Figure 2.. Immunopathogenesis of DRESS.

(A) Symptoms, sequalae, and multiorgan involvement observed with DIHS/DRESS. (B) Cellular immunopathogenesis of DRESS in the skin with the dermis as the primary site of the inflammatory response, enriched for CD4+ and CD8+ lymphocytes, plasma dendritic cells, and monocytes. CCL17/TARC is produced by dendritic cells that recruit CCR4+ Th2 T cells to the skin. IL-5 produced by Th2 cells and ILC2 induces differentiation, activation, and migration of eosinophils to the peripheral blood and tissues. TNFα and IFN-γ (Th1) and IL-4, -5, and -13 (Th2) are elevated in acute DIHS/DRESS. Viral reactivation of human herpesviruses is also observed and Tregs are present in lesional skin. (C) Models of drug-induced T-cell activation. In the hapten model, drug or drug-derived antigen forms covalent bonds to self-proteins/peptides to form a neoantigen hapten, processed by antigen-presenting cells for presentation by HLA risk allele(s) at the cell surface for recognition by corresponding T-cell receptors (TCR).

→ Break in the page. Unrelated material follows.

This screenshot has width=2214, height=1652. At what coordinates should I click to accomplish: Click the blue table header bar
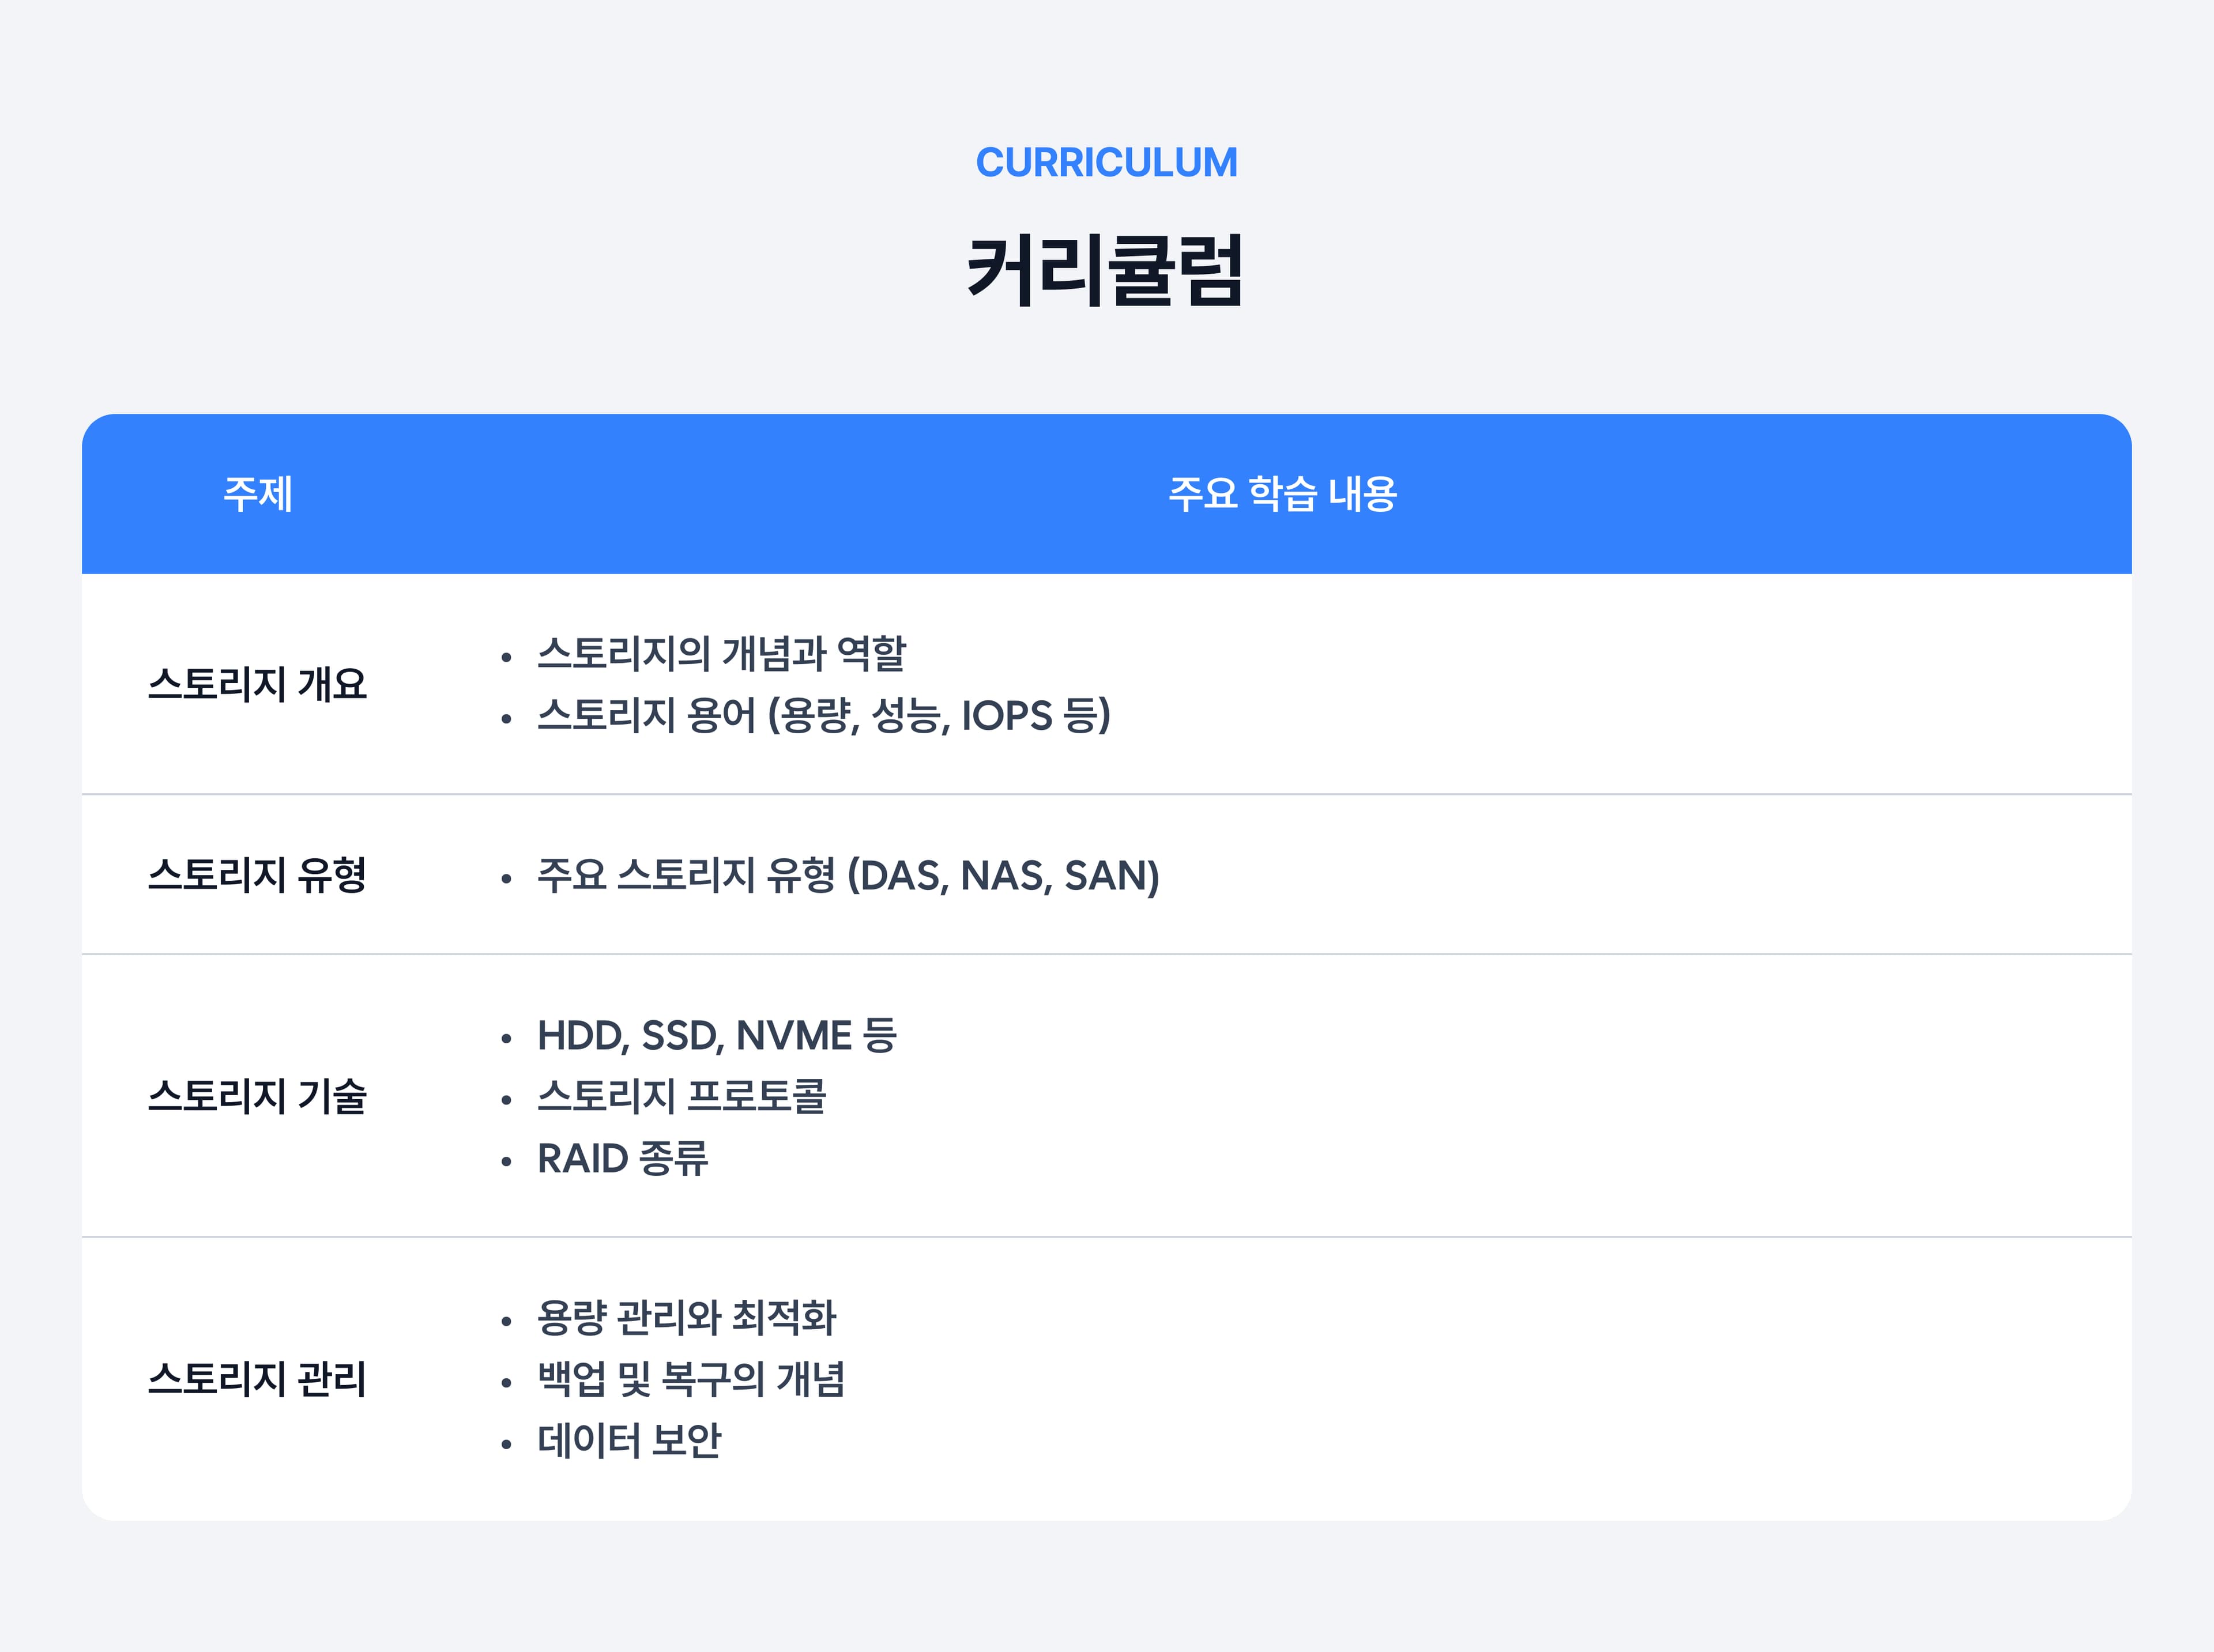(1107, 494)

The Pharmacological-Interaction (PI) model proposes that drug-antigen forms non-covalent, labile, and processing-independent interactions with either the TCR or HLA directly inducing T-cell activation. The altered self-peptide repertoire model proposes that drug-antigen binds to either the HLA (altered HLA) or TCR (altered TCR), changing the conformation of binding such that a different repertoire of endogenous self- peptides may bind that are recognized as immunogenic. (Treg, T regulatory cell; APC, antigen- presenting cell; DC, dendritic cell; IFN, interferon; TNF, tumor necrosis factor; ILC, innate lymphoid cell; TCR, T-cell receptor; HLA, Human leukocyte antigen). Figure created using Biorender.com.

Figure 3.. HLA risk alleles and use in prediction and diagnosis of DIHS/DRESS.

(A) HLA class I and II associations with DRESS (top) and other drug-induced reactions (bottom). (B) Examples of HLA class I risk allele associations for which there are current or pre-emptive screening tests available for SCAR.^{, , -} For many drugs the near 100% NPV might apply to a specific race (e.g. HLA-B*15:02 and HLA-B*58:01 in carbamazepine SJS/TEN and allopurinol DIHS/DRESS/SJS/TEN respectively. HLA-B*58:01 may explain only 60% of allopurinol DIHS/DRESS/SJS/TEN in European populations. (C) Implications for translation of HLA-A*32:01 screening in European populations for risk of vancomycin-induced DIHS/DRESS. HLA-A*32:01 is expressed in 6.8% of the European population, of whom 20% develop DIHS/DRESS after vancomycin exposure, providing a total number needed to test (NNT) to prevent one case of 75 individuals (Cen, Centromeric; Tel, Telomeric; DILI, Drug-induced liver injury; SJS/TEN, Stevens-Johnson Syndrome/Toxic epidermal necrolysis.

Figure 4.

Analysis of 3 groups (mild, moderate, and severe cases) based on early scores to predict the risk of CMV reactivation or CMV disease and complications (Table 4). CMV reactivation including CMV disease and complications occurred most frequently in the severe group. CMV disease and complications developed exclusively in the severe group.